Stored items

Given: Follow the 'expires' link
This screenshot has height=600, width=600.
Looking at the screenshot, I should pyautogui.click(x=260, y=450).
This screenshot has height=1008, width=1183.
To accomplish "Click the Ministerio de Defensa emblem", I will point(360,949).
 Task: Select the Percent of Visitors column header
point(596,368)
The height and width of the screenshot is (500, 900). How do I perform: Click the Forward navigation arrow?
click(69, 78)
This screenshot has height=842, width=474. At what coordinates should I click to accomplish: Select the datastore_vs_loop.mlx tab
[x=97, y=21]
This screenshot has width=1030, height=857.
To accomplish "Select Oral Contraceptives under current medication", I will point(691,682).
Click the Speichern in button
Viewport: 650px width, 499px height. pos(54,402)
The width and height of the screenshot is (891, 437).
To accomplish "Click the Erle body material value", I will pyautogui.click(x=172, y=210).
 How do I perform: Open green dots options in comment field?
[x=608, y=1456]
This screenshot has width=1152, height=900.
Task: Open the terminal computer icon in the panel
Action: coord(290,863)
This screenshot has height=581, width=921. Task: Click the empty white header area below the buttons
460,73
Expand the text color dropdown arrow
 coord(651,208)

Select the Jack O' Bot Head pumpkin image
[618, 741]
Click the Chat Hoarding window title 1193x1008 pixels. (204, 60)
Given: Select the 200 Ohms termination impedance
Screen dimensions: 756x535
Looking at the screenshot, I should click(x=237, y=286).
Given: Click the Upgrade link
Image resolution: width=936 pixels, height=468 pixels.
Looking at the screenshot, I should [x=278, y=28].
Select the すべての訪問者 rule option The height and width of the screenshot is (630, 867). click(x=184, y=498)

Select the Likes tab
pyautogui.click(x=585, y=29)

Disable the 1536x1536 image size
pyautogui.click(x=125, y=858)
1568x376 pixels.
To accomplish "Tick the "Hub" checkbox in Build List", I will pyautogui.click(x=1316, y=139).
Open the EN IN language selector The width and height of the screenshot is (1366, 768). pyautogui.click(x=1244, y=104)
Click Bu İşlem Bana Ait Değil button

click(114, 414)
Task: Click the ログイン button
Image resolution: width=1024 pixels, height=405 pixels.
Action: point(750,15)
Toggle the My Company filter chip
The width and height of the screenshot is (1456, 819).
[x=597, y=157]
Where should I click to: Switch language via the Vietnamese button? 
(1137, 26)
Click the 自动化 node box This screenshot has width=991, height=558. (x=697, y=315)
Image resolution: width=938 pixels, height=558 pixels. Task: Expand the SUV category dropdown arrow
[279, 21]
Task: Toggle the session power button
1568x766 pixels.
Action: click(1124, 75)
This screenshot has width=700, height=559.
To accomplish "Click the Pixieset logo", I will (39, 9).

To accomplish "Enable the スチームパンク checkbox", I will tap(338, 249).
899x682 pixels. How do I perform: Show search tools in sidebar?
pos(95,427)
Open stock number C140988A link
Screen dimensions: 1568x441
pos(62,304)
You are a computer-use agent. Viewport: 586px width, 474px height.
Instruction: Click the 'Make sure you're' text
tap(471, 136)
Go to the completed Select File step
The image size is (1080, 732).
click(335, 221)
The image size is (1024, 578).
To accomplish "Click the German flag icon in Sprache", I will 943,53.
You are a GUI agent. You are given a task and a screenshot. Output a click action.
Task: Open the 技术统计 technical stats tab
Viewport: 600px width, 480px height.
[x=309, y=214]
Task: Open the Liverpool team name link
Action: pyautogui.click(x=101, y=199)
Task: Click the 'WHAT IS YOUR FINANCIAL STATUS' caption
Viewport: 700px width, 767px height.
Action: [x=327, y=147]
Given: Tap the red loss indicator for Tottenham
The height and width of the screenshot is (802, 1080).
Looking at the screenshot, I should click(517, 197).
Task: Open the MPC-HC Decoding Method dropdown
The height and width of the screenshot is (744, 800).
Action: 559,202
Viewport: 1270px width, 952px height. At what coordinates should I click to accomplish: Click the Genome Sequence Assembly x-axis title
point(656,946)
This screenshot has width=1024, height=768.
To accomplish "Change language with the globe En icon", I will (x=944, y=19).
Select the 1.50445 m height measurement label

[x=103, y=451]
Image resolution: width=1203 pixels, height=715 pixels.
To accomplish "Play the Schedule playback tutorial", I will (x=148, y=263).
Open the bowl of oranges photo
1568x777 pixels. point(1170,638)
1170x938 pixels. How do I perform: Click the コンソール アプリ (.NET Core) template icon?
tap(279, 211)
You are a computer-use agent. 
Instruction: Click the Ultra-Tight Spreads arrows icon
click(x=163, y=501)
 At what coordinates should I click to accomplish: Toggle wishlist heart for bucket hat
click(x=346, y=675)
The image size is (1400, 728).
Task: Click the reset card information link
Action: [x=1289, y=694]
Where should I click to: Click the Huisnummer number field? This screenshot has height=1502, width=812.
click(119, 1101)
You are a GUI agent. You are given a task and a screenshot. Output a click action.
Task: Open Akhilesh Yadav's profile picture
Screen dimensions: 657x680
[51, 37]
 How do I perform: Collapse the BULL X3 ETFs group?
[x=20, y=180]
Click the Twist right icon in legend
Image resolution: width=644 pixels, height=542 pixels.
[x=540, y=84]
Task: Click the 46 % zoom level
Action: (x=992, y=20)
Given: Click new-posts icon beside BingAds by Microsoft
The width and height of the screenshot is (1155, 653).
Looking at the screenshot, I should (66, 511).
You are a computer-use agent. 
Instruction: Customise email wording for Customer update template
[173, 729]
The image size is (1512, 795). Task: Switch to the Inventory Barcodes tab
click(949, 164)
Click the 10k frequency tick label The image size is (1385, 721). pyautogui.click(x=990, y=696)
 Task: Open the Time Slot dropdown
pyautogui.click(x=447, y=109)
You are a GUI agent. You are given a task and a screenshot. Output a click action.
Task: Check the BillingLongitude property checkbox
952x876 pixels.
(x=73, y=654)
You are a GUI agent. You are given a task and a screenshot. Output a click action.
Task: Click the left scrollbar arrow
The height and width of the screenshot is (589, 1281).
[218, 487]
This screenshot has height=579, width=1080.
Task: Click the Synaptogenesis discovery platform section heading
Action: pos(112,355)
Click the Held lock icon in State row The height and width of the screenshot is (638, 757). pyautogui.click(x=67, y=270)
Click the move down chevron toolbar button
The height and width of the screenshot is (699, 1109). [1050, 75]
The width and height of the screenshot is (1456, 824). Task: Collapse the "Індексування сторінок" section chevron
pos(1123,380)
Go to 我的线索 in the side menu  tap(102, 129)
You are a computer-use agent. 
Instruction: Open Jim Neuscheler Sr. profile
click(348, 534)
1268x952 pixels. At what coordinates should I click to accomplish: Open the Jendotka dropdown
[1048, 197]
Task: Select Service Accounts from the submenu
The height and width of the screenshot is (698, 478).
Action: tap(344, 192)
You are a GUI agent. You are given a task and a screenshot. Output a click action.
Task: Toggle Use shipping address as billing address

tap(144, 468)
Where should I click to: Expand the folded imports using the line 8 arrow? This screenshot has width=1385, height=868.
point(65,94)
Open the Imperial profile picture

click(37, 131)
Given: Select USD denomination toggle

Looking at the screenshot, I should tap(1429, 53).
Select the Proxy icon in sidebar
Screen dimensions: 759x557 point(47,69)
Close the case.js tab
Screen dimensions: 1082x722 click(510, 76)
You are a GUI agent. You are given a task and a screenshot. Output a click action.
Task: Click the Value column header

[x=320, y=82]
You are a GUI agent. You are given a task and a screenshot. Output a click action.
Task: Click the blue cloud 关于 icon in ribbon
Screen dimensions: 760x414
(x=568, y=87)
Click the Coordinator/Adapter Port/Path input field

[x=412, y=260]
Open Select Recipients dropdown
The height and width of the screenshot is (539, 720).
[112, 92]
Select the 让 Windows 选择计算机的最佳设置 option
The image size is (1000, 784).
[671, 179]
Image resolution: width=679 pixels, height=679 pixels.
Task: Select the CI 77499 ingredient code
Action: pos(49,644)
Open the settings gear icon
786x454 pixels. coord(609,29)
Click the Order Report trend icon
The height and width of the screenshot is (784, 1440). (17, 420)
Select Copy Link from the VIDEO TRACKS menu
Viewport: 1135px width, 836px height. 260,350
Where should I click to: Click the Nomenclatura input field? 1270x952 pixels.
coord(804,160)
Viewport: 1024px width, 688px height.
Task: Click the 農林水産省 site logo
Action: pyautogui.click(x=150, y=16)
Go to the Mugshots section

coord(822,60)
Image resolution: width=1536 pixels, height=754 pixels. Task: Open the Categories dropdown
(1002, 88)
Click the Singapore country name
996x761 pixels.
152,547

Task brief.
Find all lines holding the word "checkbox" in the records above and copy them.

Problem solution.
To accomplish "Tick the "Hub" checkbox in Build List", I will pyautogui.click(x=1316, y=139).
To accomplish "Enable the スチームパンク checkbox", I will tap(338, 249).
Task: Check the BillingLongitude property checkbox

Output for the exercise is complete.